§ **QUÉ HACER**:
**1)** Según el texto sobre los gatos en el tejado caliente, ¿en qué cosas está suspendida la radioactividad del tejado japonés? Enuméralas todas.
**2)** Prolonga el texto sobre los gatos en el tejado caliente a partir de su última oración.

§ **EXTRACTO DEL DOCUMENTO**:
-------------------------

Calientes. Todos los seres insoportables saben que cierto triunfo radica, tan solo, en permanecer encima cuando baja el telón.

Difícil debe resultar para los gatos soportar el calor que desprende el tejado japonés, cargado de radioactividad suspendida en el aire que se respira, en los vegetales que ya no ocupan estanterías, en el agua que los niños no deben beber, en la leche que las vacas desearían hurtar a todos. Es complicado seguro que esos gatos mantengan el orden, paseando lentamente, sin perder la calma, tranquilos, a pesar de saberse sentados --aun cuando no padezcan en sus patas la quemazón del tejado-- en un polvorín energético, sobre una tierra que se mueve y un mar que se embravece. Más duro debe ser que los gatos comunes se sepan observados por los dominantes que se callan, que no hablan o que, cuando lo hacen, no dicen todo, convirtiendo la parte de verdad que cuentan en una descomunal mentira. Nuclearmente falsa.

No debe ser cómodo tampoco ser gato portugués. Cuatro vidas llevan gastadas en idénticos intentos por evitar que el país sea rescatado, sin saber muy bien de qué ni por qué. Han logrado transformar su asamblea en una inmensa superficie de zinc, tan caliente, tan al rojo vivo, que ha comenzado a fundir. Achicharrados llevan semanas en las calles, aguados algunos por impacientes, sorprendidos todos por lo inútil de travestirse. Unos gatos haciendo lo que las ratas, y las ratas afeando a los gatos dejarles paso franco. Estrellándose. Ni más vidas, ni más ganas de gastarlas, tienen.

-------------------------

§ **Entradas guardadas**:
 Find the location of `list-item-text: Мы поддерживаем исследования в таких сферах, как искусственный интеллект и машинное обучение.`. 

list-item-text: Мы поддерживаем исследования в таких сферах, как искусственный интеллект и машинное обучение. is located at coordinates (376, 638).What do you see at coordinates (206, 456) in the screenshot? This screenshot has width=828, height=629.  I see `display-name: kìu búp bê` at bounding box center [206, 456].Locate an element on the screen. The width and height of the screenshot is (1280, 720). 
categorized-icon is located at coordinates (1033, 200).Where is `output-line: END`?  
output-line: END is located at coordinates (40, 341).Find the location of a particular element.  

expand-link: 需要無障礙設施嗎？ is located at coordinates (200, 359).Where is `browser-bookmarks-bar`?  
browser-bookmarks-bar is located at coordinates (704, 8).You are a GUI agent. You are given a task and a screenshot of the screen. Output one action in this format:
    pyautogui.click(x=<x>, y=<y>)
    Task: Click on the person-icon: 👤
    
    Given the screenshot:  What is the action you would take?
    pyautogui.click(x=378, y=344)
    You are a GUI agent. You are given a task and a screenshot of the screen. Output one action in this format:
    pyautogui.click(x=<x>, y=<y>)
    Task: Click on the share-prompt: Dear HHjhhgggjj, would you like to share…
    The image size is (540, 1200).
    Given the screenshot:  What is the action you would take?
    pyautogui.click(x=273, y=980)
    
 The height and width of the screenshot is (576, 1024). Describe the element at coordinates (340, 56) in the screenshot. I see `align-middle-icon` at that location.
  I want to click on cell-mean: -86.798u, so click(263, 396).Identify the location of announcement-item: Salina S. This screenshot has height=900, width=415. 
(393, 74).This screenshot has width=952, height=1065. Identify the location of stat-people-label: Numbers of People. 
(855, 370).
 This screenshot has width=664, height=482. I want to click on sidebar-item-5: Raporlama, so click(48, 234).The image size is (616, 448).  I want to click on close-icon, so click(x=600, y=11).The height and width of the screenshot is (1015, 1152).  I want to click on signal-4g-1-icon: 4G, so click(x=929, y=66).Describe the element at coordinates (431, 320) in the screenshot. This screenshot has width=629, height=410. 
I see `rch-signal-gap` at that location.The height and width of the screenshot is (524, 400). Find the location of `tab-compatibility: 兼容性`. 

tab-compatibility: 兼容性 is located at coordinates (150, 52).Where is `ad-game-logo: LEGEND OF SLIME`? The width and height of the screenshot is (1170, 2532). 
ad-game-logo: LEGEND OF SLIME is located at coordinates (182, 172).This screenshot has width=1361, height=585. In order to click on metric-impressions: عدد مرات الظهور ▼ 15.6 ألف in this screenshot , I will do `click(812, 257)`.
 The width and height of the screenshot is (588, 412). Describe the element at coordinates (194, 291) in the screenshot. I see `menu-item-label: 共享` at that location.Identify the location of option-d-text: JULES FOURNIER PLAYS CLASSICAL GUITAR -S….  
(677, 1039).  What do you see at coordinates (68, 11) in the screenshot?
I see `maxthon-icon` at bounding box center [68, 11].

-------------------------

§ **RESPUESTAS POR ÍTEM**:
**1)**
- En el aire que se respira
- En los vegetales que ya no ocupan estanterías
- En el agua que los niños no deben beber
- En la leche que las vacas desearían hurtar a todos

**2)**
Inquietos todos. Cambio de rumbo urgente. Inaplazable para ese mundo, casi siempre impasible, que reza a un dios vestido con chilaba, tan cercano a esta Europa tan vieja, tan lenta y tan torpe, enfrentado con el destino que los tiranos le reservaban. Primero, Túnez. Luego, Egipto. Libia, sangrando. Y queda Bahréin, y Yemen, y avergüenza Siria, y sonroja Arabia Saudí. Tarde, pero ha habido reacción. ¿No era eso lo que exigíamos? Lleva esta penitencia el pecado de la hipocresía occidental, tan preocupada de su interés, tan lejos de la justicia. Sin respuestas. Gatos blancos, gatos negros... ¿Lo que importa es cazar ratones? Demasiado simple. No es cuestión de valorar en exclusiva esa cualidad. Hay gatos que piensan, porque lo saben, que de lo que se trata es de añadir calidad a la cualidad. Porque si no, poco importa la diferencia. Deja de importar tanto que no se percibe. Y, lo que no se percibe, termina por olvidarse, por no existir. Y fin. Que valga para los gatos. Yo me reivindico humano. Después de todo, nunca me gustaron demasiado. Soy más de perros. Para colmar la impaciencia, no quedan ya en los tejados ni ojos color violeta. Invitación a una pausa corta; llamamiento a un recambio ágil.